Cardiac sodium channels (Nav1.5) are responsible for the initiation and propagation of the action potential. Multiple proteins interact and modulate its gating kinetics, including FGF12, the most dominant intracellular FGF in human heart. Two isoforms encoded by the FGF12 gene are FGF12a and FGF12b, differing in N-terminal sequences. We investigate the mechanism of FGF12 regulation of Nav1.5 and its interaction with disease-linked mutations. Nav1.5 comprises 4 homologous domains (DI-DIV). Within each domain, 6 transmembrane segments (S1-S6) constitute the voltage sensing domain (VSD; S1-S4) and the channel pore (S5-S6). By probing changes in fluorescence from a fluorophore tethered onto S4, voltage-clamp fluorometry (VCF) allows simultaneous monitoring of individual VSD movement and ion channel kinetics in the cut-open oocyte. Both FGF12 isoforms shifted the steady-state inactivation curve toward depolarizing potentials (FGF12a:+7.4mV, FGF12b:+7.2mV). VCF experiments identified a shift in DI- (FGF12a:+35.5mV, FGF12b:+33.7mV) and DIII-VSD activation (FGF12a:+43.6mV, FGF12b:+34.2mV). The deactivation of DIII-VSD was previously linked to the channel inactivation and the IFM motif within the DIII-DIV linker (Hsu et al, 2017). We hypothesized an IFM role in mediating FGF12 modulation of Nav1.5 kinetics and found that the FGF12 effect on DIII-VSD was removed by the inactivation-deficient IQM(F1486Q) mutant. Interestingly, FGF12a partially rescued the inactivation of IQM, increasing the percentage of inactivated channels at 40mV from 46% relative to the peak to 79%. Consistent results were also found with a long QT Syndrome-linked variant, deltaKPQ, where FGF12a nearly abolished the late Na+ current in this inactivation-deficient mutant.
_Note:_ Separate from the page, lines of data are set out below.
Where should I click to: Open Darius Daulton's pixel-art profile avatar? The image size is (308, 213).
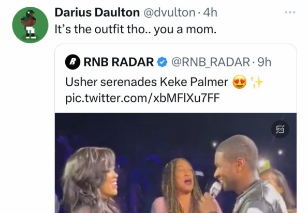click(x=30, y=25)
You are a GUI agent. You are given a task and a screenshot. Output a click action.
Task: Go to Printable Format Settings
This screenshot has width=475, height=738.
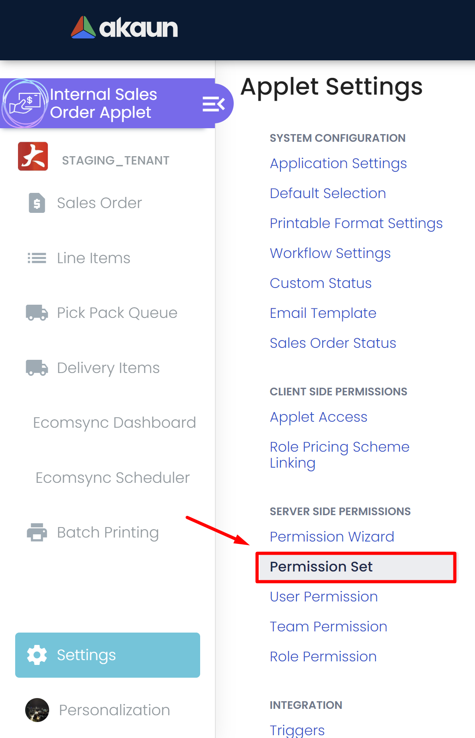pyautogui.click(x=356, y=223)
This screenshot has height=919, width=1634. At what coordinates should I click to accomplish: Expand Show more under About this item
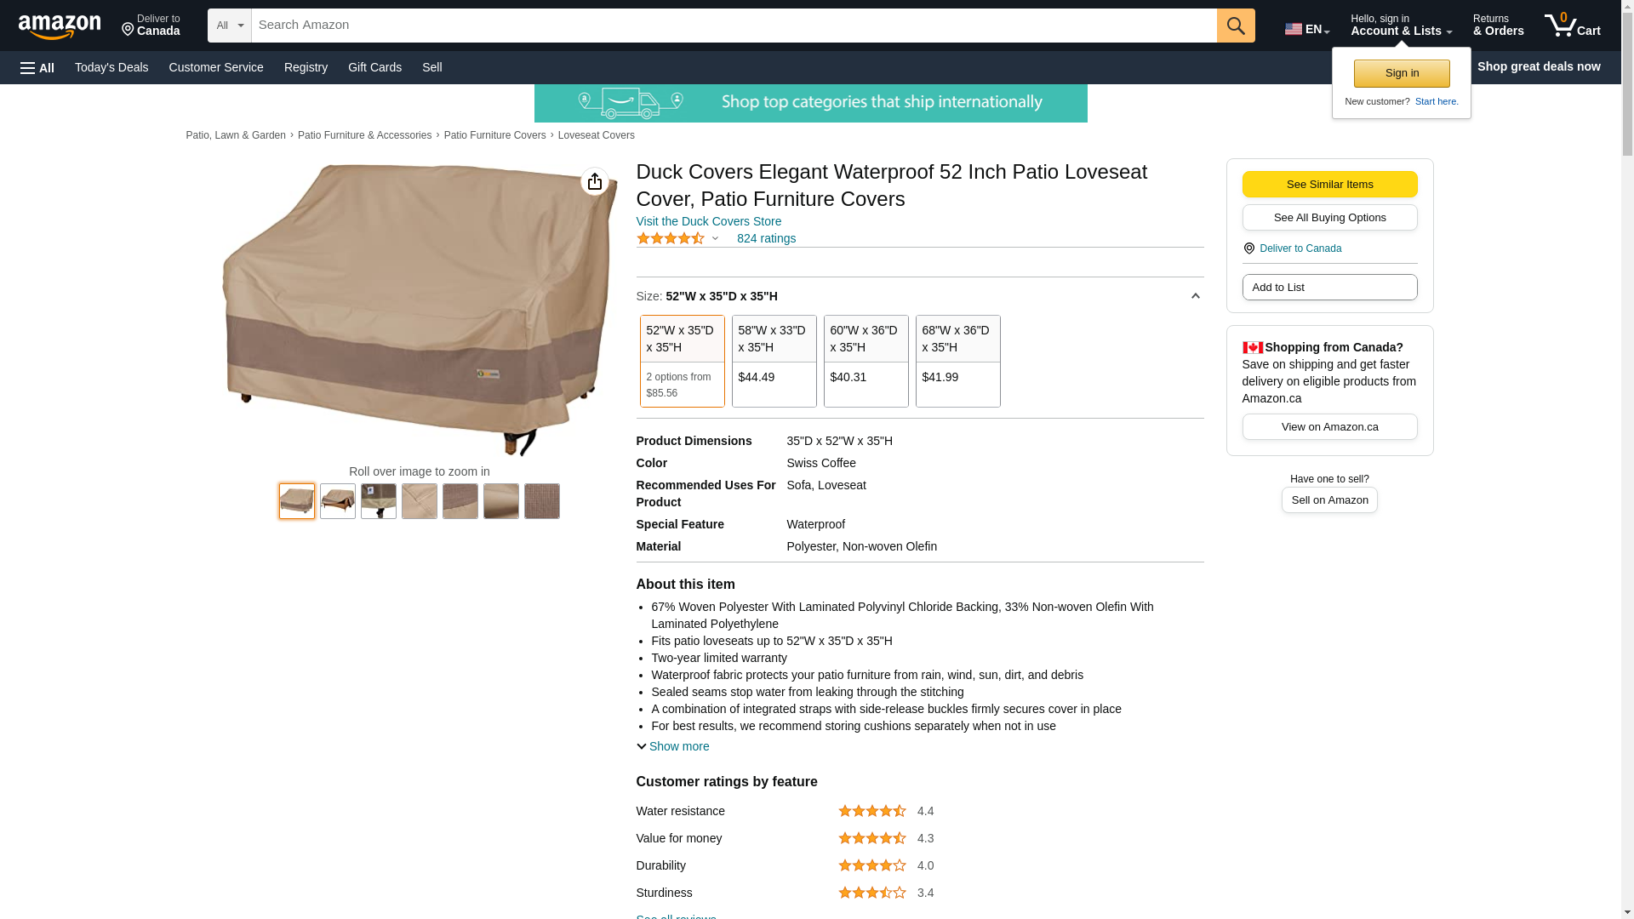673,746
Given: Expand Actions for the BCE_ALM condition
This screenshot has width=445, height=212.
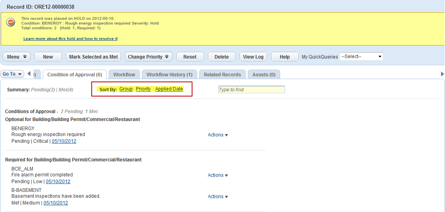Looking at the screenshot, I should [218, 175].
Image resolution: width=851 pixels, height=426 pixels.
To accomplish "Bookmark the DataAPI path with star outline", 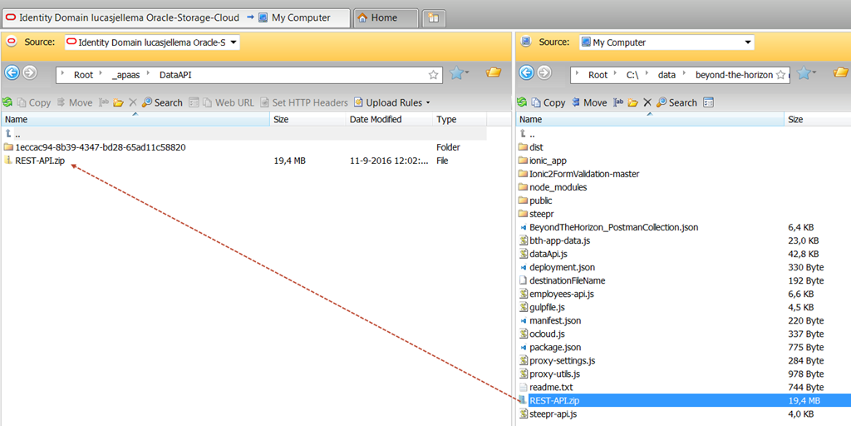I will (433, 75).
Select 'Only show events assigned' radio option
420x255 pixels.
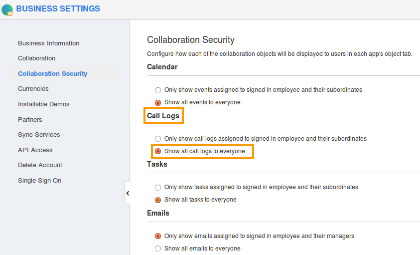(x=158, y=90)
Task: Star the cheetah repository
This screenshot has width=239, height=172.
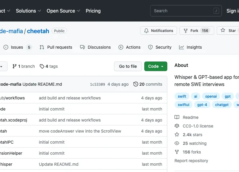Action: tap(229, 31)
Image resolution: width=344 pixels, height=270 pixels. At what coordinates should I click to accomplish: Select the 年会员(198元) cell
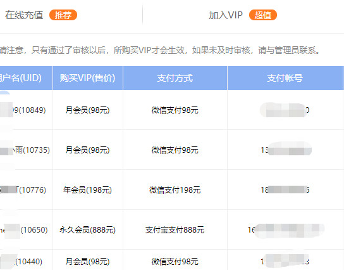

Both FGF12a and FGF12b interact with DIII-DIV linker to modulate NaV1.5 kinetics. FGF12a is able to restore inactivation impaired by disease-linked mutations. A small molecule mimicking the FGF12a effect could be a potent inhibitor of late Na+ current underlying various cardiac pathologies including arrhythmia and heart failure.